What Beyond Limits found was that the hybrid setup outperformed both CPU-only systems. In terms of benchmarks, the hybrid setup delivered a peak in terms of processing speed of 184.3 percent over the 96-core system and 1,169.5 percent over the 20-core operation. To reach the same number of actions explored at the end of 120,000 seconds, the CPU-GPU hybrid had an improvement in time elapsed of 245.4 percent over the 20 CPU cores and 152.9 percent of the 96 CPU cores. (See chart below.) Regarding NPV, the hybrid instance had a boost of about 109 percent compared to the 20-core CPU setup for vertical wells.
Scale and efficiency are key when trying to reach optimal NPV, because not only do calculations such as the number and types of wells used add to the costs, but so do computational needs.
“This problem is very, very complicated in terms of the number of possible combinations, so the more hardware you throw at it, the higher you get and obviously there are physical limits to that,” Farhadi says. “The GPU becomes a real value-add … because you can now achieve NPVs that are higher. Just because you were able to have higher grades, you would be able to have more FLOPs or you could compute more. You have a higher chance of finding better configurations.
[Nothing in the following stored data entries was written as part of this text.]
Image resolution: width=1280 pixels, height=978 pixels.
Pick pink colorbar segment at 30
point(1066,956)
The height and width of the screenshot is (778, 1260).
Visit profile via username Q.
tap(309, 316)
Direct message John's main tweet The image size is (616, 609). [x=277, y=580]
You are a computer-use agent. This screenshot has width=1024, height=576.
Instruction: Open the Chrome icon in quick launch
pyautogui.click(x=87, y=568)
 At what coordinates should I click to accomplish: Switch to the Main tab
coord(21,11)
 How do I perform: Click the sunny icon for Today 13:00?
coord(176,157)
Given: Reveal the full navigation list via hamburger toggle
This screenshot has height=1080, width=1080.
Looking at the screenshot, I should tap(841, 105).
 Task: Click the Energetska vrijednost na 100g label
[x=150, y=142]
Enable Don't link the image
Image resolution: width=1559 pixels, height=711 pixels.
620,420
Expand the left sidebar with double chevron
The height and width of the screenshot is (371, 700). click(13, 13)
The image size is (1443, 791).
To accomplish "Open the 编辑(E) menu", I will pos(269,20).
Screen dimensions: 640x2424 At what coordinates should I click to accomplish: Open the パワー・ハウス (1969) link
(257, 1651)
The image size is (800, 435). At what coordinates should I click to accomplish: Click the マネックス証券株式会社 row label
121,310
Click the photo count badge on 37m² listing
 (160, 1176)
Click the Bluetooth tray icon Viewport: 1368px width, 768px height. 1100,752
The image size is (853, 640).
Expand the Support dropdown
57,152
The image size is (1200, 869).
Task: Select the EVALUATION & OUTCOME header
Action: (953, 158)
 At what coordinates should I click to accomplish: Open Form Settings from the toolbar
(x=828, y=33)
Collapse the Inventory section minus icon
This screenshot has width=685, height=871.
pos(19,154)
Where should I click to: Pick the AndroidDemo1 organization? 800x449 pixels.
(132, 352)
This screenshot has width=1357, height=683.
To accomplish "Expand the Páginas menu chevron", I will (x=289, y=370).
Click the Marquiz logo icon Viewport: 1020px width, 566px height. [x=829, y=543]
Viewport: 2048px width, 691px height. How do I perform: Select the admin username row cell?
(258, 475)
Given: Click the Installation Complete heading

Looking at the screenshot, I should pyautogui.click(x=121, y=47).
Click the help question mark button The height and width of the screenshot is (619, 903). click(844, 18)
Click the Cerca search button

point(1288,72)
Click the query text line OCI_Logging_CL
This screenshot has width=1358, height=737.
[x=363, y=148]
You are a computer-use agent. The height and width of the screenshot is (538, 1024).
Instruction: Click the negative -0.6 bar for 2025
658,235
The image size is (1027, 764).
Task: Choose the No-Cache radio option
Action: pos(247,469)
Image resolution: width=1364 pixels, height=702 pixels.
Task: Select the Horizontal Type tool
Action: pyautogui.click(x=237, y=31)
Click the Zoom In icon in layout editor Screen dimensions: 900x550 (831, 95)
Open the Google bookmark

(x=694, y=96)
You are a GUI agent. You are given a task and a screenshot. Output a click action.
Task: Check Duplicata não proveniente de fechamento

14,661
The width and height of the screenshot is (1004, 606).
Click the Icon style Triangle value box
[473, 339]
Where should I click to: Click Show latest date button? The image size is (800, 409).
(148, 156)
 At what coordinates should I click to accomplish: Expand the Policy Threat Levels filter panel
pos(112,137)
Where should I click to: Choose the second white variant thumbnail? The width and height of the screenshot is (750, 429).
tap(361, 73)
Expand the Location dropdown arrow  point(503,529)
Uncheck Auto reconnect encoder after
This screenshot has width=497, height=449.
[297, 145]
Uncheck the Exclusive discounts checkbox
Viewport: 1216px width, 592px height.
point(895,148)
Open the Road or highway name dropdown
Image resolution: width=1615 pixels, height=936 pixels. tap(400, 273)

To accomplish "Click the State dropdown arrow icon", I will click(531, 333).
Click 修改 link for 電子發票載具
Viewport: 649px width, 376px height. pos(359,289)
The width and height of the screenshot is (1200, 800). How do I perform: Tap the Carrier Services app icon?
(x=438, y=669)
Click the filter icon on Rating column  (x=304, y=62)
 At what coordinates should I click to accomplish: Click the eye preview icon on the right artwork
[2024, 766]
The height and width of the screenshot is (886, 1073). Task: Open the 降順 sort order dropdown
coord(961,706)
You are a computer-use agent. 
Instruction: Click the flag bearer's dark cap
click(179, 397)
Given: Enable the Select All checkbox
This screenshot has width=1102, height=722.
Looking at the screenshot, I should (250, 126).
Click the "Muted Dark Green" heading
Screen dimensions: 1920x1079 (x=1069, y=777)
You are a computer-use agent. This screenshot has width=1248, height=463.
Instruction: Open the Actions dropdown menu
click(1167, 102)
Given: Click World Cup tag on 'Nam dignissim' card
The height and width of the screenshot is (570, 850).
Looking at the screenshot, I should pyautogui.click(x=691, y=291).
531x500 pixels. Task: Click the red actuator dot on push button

The idea here was to show that there is this technology that can help with highly combinatorial simulation-based optimizations called reinforcement learning, and we have benchmarked it on simple, smaller reservoir models. But if you were to take it to the actual field models with this number of cells, it’s going to be on its own, like a massive high-performance training system.”
Beyond Limits is also building advanced AI systems for other industries. One example is a system designed to help with planning of a refinery. Another AI system helps chemists more quickly and efficiently build formulas for engine oil and other lubricants, he says.
“For the practices that you have relied on a human expert to come up with a framework and [to] solve a problem, it is important for them that whatever system you build is honoring that and can digest that,” Farhadi says. “It’s not only data, it’s also that knowledge that’s human. How do we incorporate and then bring this together? For example, how do you make the knowledge that your engineer learned about from the data or how do you use the physics as a constraint for your AI? It’s an interesting field. Even in the frontiers of deep learning [and] machine learning, this is now being looked at. Instead of just looking at the pixels, now let’s see if we can have more robust representations of hierarchical understandings of the objects that come our way. We really started this way earlier than 2014, because one big motivation was that the industries we went to required it. That was what they had and they needed to augment it, maybe with digital assistants. It has data elements to it, but they were not quite competent.”